WORK TO COMPLETE
Everything from the line containing "Expand the Views (视图) folder" through the last line of the data below should be given again exactly, both end lines included and nothing more.

INPUT DATA
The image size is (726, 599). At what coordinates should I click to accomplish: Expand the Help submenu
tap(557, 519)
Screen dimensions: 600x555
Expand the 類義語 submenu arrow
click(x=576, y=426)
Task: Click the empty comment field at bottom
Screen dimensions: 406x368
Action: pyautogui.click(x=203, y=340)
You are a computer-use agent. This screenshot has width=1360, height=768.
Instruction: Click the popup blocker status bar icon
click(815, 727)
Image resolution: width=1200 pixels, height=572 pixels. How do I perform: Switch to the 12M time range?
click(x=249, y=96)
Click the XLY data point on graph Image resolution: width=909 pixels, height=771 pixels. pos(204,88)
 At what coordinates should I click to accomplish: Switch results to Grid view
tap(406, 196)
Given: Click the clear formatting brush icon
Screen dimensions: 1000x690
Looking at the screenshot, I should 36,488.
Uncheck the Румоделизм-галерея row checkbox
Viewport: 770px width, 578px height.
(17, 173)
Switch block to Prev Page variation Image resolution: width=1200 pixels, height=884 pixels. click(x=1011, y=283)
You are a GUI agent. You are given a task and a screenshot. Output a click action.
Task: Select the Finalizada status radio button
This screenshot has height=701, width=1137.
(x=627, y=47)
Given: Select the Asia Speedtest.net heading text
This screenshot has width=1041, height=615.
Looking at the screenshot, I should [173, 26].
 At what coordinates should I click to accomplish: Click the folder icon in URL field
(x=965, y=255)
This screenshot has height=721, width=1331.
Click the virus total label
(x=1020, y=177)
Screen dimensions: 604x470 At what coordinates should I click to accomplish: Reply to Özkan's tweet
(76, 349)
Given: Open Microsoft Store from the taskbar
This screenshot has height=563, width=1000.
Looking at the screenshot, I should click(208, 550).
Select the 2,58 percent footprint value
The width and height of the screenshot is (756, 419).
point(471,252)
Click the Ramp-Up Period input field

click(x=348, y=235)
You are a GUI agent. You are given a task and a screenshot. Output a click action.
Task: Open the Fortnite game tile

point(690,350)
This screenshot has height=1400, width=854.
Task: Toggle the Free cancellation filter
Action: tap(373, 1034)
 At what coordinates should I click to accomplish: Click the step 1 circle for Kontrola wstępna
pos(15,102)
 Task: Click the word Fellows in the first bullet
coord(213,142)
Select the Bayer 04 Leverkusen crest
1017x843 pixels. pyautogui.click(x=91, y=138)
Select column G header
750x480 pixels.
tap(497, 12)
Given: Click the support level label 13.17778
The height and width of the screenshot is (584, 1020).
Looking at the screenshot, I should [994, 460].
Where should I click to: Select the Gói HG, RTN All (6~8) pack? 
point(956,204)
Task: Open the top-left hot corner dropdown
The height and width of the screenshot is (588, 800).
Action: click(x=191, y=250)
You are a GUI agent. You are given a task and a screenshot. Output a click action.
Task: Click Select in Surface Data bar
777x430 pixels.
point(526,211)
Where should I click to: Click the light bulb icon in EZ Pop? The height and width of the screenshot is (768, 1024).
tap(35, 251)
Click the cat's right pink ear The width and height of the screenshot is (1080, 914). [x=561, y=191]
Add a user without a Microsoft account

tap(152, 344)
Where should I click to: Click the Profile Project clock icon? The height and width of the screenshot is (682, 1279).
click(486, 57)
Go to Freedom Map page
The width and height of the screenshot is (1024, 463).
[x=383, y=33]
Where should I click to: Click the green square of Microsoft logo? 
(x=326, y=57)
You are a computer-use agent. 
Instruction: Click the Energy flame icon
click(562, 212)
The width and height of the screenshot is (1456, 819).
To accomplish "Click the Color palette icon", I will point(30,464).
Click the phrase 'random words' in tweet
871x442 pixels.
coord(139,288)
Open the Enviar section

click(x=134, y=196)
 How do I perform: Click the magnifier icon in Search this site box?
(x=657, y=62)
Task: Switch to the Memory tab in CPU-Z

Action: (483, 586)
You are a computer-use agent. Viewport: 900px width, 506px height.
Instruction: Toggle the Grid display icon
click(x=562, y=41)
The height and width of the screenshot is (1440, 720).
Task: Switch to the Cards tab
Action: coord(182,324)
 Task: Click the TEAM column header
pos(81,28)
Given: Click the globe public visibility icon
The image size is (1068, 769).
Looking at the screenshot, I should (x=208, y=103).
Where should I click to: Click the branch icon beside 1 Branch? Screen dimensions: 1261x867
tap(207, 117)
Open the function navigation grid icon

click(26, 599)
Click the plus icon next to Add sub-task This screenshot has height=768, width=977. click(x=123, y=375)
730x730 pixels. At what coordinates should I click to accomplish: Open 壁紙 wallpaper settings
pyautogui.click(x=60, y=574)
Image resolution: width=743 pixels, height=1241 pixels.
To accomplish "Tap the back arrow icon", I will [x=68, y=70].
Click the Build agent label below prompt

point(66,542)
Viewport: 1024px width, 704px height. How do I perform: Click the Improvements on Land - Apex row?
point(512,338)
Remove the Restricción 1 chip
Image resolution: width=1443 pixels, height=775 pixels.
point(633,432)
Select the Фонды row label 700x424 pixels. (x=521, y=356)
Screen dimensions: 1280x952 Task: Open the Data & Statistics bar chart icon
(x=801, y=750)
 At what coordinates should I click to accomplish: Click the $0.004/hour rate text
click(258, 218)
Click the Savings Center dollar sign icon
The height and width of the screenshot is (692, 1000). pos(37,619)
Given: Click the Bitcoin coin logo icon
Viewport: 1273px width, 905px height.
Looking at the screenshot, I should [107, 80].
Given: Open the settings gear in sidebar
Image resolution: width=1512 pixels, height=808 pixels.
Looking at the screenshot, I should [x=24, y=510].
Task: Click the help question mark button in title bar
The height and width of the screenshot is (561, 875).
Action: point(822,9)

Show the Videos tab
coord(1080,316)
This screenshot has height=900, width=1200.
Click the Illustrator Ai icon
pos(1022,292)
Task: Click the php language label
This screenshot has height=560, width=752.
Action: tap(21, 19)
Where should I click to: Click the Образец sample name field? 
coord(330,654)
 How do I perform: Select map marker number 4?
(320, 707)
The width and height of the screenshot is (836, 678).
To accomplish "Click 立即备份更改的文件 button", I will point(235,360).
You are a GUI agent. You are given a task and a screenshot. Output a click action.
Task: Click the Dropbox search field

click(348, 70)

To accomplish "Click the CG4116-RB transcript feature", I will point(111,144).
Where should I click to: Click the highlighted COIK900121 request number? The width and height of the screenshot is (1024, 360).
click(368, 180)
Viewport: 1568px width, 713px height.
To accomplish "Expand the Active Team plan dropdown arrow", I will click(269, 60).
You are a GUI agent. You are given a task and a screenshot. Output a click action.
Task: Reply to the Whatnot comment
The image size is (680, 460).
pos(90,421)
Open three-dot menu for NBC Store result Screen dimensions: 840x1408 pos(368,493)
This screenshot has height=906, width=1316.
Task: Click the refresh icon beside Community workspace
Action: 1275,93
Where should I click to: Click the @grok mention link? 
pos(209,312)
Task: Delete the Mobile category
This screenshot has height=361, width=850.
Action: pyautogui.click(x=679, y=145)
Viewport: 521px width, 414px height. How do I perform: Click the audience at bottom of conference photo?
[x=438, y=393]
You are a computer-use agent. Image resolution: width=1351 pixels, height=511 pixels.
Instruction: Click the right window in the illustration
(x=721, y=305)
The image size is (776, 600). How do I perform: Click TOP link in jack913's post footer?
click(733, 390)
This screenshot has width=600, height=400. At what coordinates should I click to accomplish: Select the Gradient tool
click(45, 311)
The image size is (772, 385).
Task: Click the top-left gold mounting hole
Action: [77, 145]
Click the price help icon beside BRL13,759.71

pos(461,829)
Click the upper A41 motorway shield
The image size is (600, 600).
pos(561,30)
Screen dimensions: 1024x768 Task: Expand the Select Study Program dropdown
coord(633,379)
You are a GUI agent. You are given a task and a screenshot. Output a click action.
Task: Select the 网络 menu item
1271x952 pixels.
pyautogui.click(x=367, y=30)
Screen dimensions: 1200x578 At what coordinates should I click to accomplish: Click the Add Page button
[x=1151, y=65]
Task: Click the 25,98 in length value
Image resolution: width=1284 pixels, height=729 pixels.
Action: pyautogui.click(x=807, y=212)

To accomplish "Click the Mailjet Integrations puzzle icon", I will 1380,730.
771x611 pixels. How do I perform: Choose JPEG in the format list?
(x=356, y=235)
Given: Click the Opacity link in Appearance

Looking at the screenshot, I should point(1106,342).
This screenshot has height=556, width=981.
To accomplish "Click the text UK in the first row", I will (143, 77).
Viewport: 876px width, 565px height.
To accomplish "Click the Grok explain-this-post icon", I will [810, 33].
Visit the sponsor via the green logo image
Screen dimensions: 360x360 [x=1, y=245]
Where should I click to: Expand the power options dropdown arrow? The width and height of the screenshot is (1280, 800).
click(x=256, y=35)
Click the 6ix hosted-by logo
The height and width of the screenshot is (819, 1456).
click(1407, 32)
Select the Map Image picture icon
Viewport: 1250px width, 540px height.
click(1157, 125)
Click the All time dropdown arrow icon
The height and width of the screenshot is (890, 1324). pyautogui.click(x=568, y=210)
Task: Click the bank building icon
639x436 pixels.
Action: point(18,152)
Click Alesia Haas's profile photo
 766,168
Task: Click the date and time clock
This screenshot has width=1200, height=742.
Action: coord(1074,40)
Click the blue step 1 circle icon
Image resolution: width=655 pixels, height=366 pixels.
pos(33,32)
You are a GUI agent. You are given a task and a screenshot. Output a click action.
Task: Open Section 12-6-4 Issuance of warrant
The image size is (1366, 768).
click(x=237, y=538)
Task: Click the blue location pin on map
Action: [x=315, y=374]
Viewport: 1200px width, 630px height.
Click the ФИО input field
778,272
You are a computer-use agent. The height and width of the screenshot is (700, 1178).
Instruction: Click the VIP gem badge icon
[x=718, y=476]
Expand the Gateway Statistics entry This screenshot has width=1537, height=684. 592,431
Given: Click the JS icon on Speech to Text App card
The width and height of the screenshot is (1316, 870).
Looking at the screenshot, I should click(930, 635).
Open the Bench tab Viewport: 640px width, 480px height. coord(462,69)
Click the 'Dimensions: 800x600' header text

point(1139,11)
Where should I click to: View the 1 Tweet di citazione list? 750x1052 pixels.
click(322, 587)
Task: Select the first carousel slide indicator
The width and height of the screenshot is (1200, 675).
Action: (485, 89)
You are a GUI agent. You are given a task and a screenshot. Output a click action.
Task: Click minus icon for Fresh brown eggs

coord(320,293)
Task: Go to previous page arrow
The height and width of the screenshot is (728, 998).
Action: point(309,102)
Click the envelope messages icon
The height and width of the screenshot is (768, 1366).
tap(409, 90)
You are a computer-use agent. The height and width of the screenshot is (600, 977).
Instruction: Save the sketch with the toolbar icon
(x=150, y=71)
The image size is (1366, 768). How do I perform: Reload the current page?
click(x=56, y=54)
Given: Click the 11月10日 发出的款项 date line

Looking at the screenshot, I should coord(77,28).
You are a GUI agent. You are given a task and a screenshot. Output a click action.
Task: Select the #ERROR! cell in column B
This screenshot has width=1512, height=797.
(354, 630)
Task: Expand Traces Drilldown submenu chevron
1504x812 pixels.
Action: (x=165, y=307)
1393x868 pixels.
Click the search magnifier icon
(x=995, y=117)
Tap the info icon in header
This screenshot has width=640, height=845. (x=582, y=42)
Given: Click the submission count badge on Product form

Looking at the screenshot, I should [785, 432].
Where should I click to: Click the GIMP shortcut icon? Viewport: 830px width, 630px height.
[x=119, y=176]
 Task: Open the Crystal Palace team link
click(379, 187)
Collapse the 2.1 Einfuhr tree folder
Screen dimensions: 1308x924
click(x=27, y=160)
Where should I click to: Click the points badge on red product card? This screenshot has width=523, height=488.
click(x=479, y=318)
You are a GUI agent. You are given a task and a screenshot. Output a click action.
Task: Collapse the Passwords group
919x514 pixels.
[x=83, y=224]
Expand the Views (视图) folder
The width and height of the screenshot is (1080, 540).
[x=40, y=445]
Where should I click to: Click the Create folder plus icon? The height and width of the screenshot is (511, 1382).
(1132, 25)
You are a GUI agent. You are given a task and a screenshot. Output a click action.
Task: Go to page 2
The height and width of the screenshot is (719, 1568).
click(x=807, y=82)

EXERCISE OUTPUT
Expand the Views (视图) folder
The width and height of the screenshot is (1080, 540).
[x=40, y=445]
Where should I click to: Click the Create folder plus icon? The height and width of the screenshot is (511, 1382).
(1132, 25)
You are a GUI agent. You are given a task and a screenshot. Output a click action.
Task: Go to page 2
The height and width of the screenshot is (719, 1568).
click(x=807, y=82)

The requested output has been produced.